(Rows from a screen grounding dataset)
________

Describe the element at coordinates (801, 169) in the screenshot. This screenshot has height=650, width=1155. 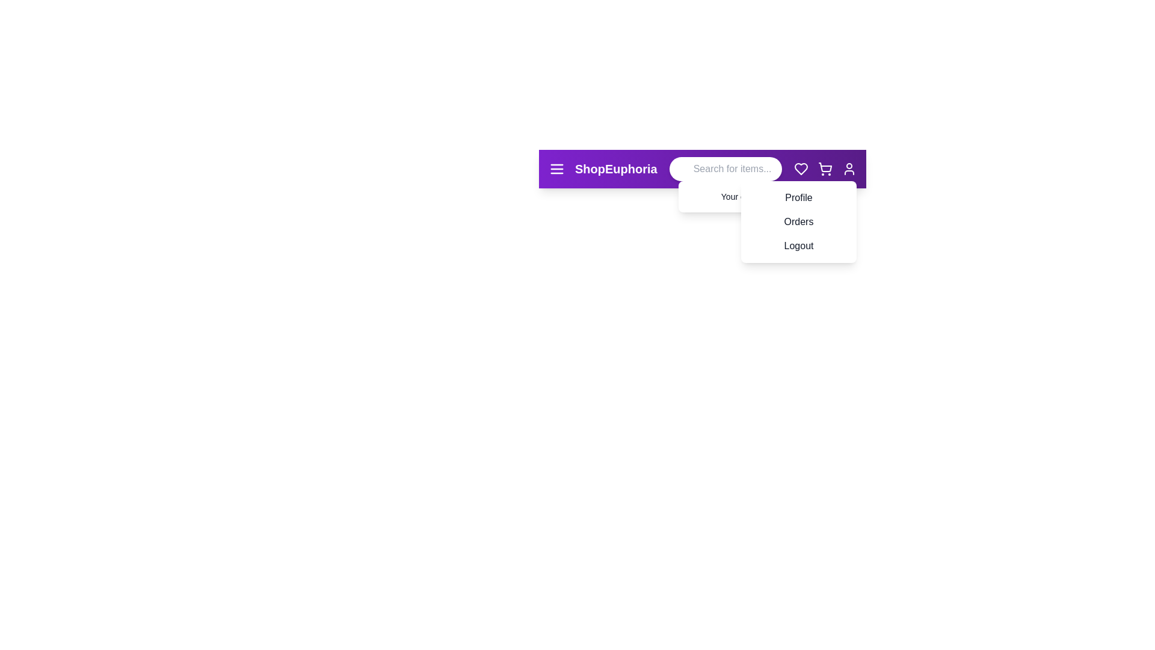
I see `the heart icon to view the favorites list` at that location.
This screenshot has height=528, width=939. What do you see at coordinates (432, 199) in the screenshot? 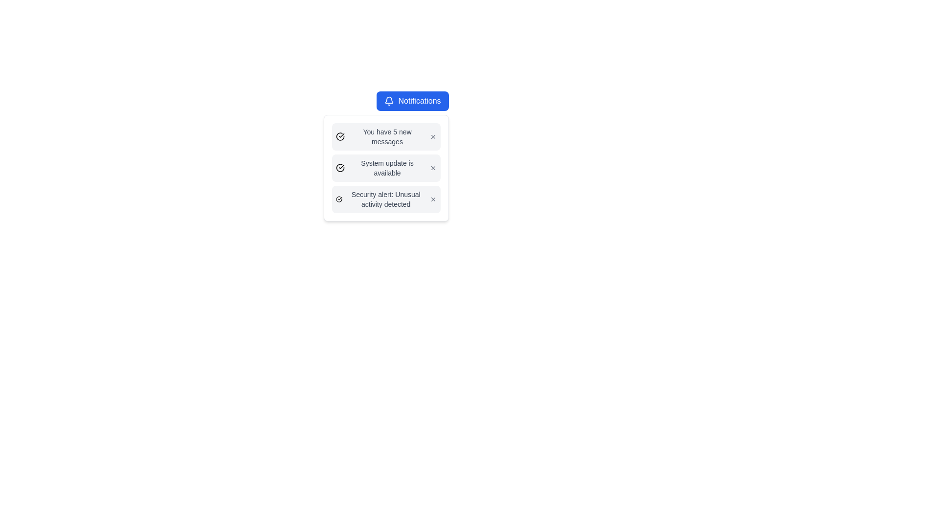
I see `the close button represented by a gray 'x' icon located on the far right of the notification labeled 'Security alert: Unusual activity detected'` at bounding box center [432, 199].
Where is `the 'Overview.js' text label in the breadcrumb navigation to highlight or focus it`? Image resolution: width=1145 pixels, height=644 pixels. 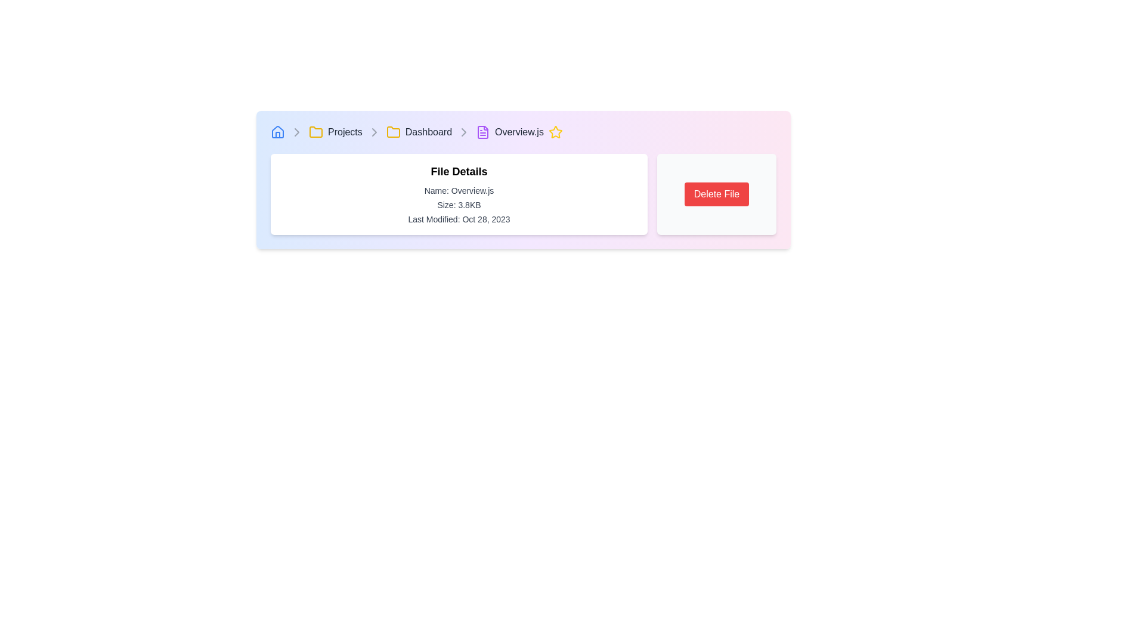
the 'Overview.js' text label in the breadcrumb navigation to highlight or focus it is located at coordinates (519, 132).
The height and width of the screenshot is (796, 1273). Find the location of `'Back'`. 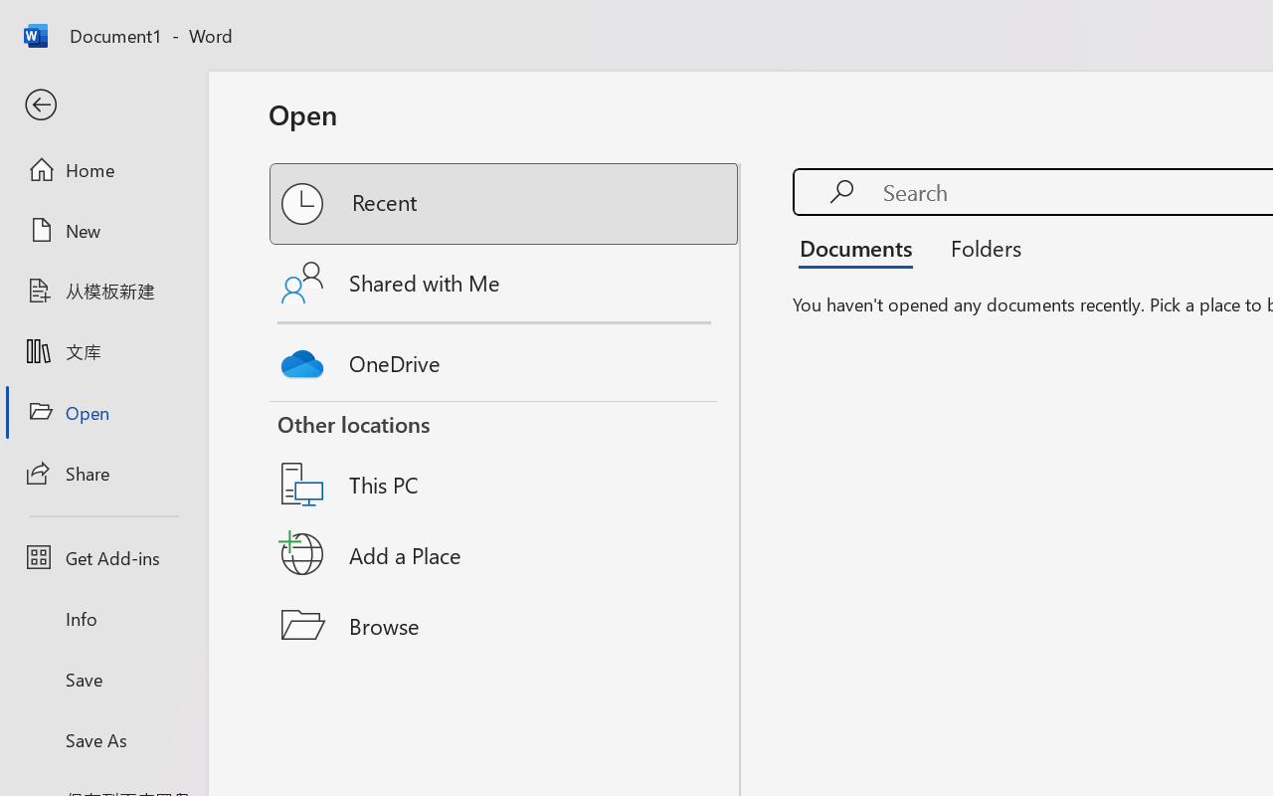

'Back' is located at coordinates (102, 104).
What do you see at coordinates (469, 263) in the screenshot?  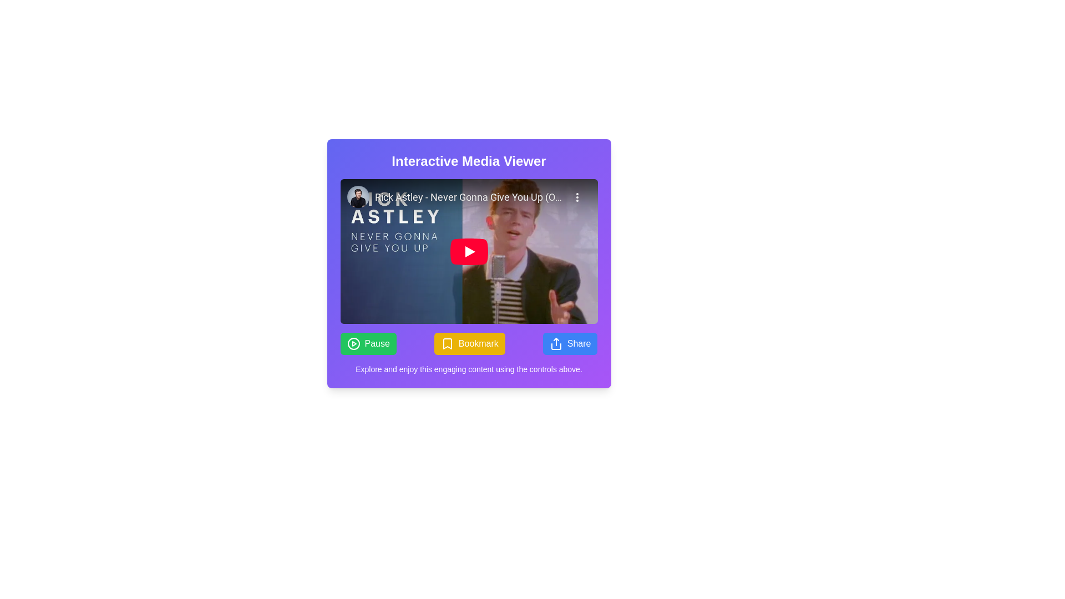 I see `the buttons in the Interactive Media Viewer, which includes 'Pause', 'Bookmark', and 'Share', for visual feedback` at bounding box center [469, 263].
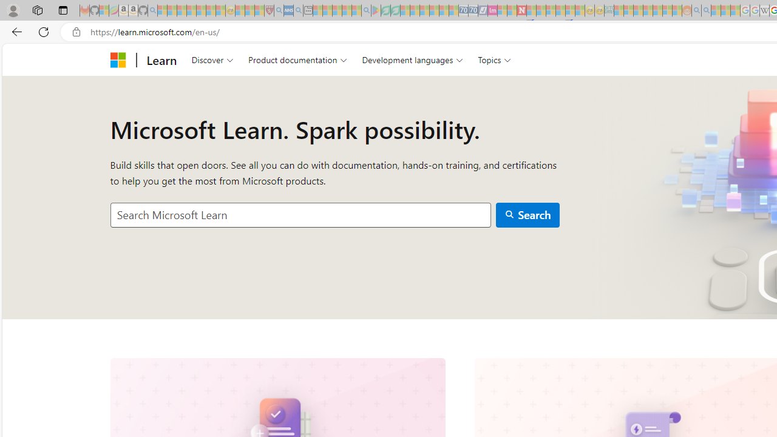  I want to click on 'Topics', so click(495, 59).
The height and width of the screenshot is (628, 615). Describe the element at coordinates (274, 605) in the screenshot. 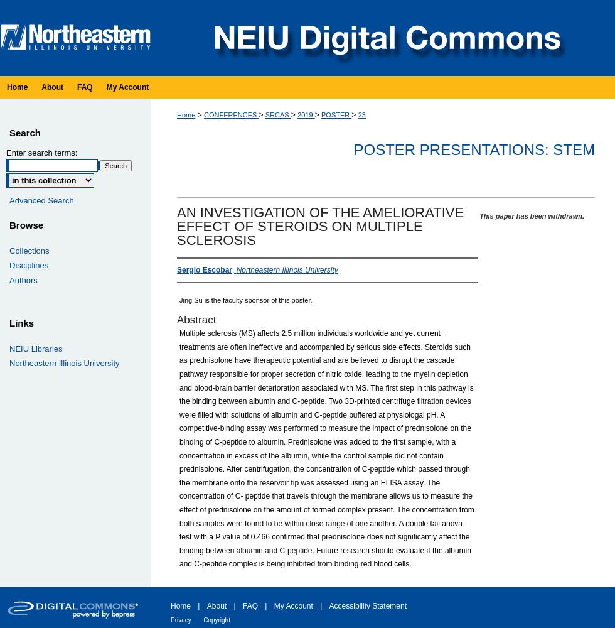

________

Task directions:
Rewrite the rows from the start through the line with "center [432, 199].", replacing "screenshot" with "screen capture" and keeping everything else unchanged. Leave the pictures out.

Complete response:
Describe the element at coordinates (801, 169) in the screen capture. This screen capture has height=650, width=1155. 
I see `the heart icon to view the favorites list` at that location.
This screen capture has height=528, width=939. What do you see at coordinates (432, 199) in the screen capture? 
I see `the close button represented by a gray 'x' icon located on the far right of the notification labeled 'Security alert: Unusual activity detected'` at bounding box center [432, 199].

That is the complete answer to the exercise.